What is needed:
Please print, exactly, only the lines in the entries below from the line that has "The width and" through the line that has "the 'Олигосахариды' bullet". Pictures don't go in.

Material shown:
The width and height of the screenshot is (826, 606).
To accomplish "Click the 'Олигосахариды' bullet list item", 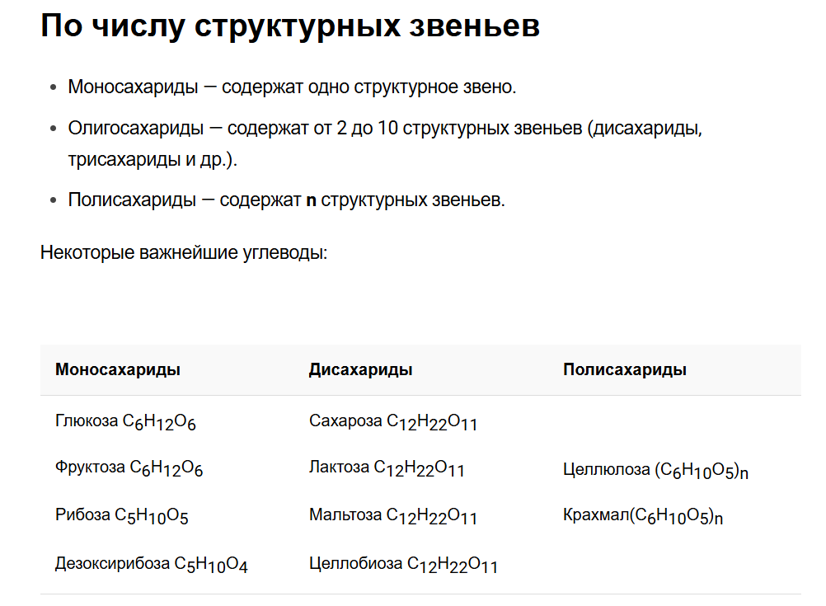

---

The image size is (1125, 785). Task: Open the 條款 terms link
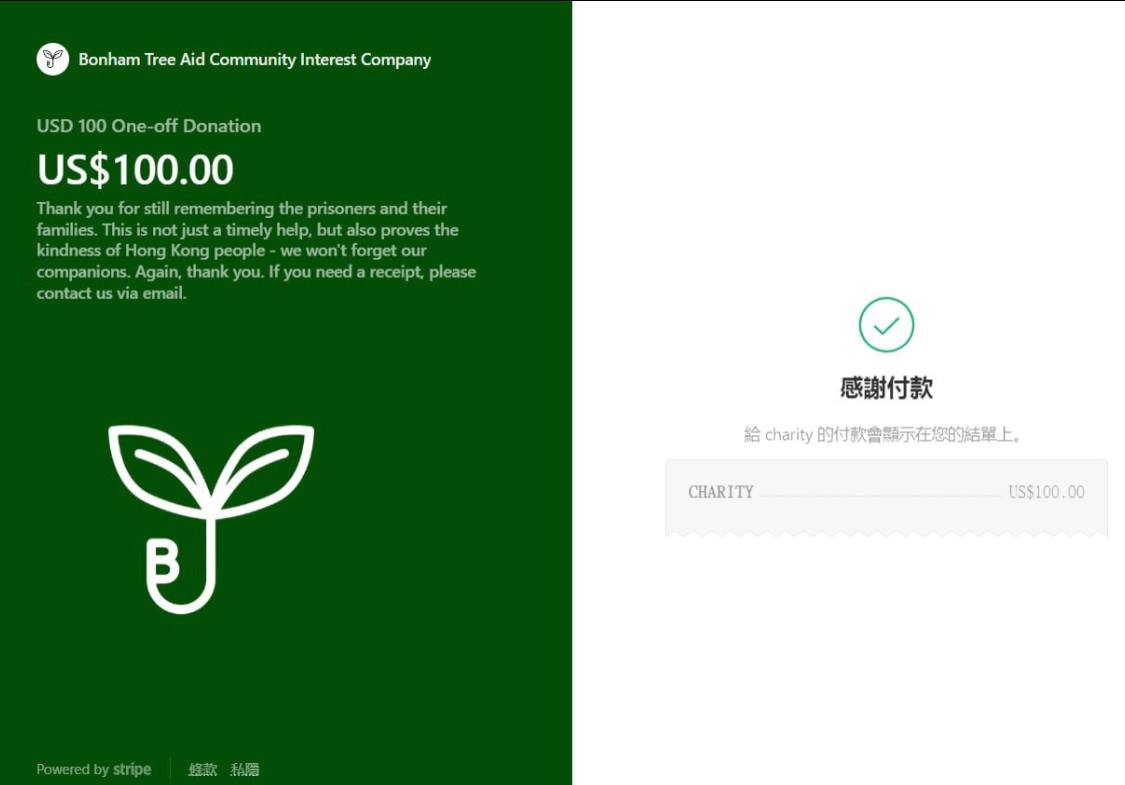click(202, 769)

==

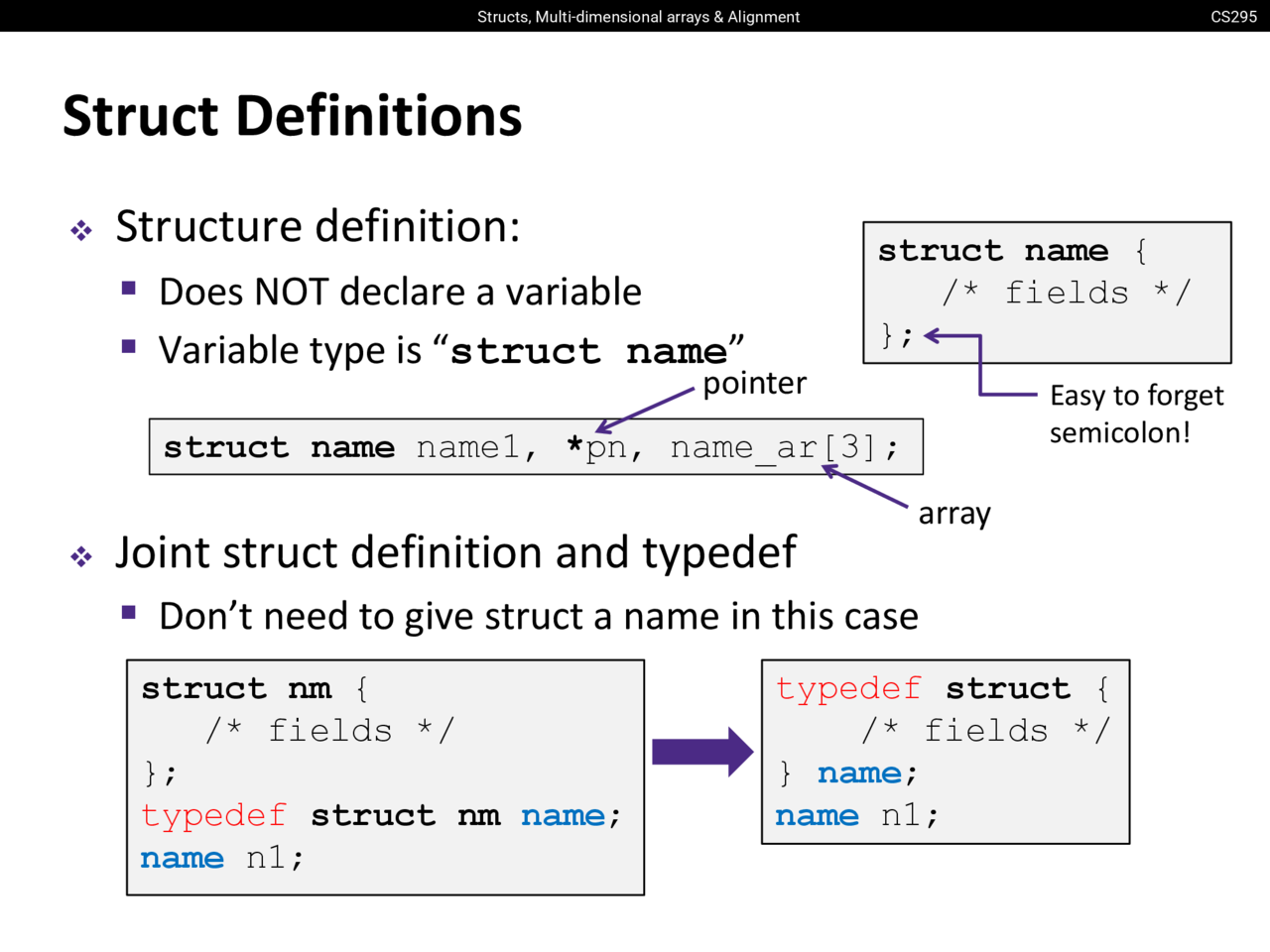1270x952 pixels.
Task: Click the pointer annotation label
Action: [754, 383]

Answer:
The width and height of the screenshot is (826, 606).
To accomplish "Click the 'Олигосахариды' bullet list item", 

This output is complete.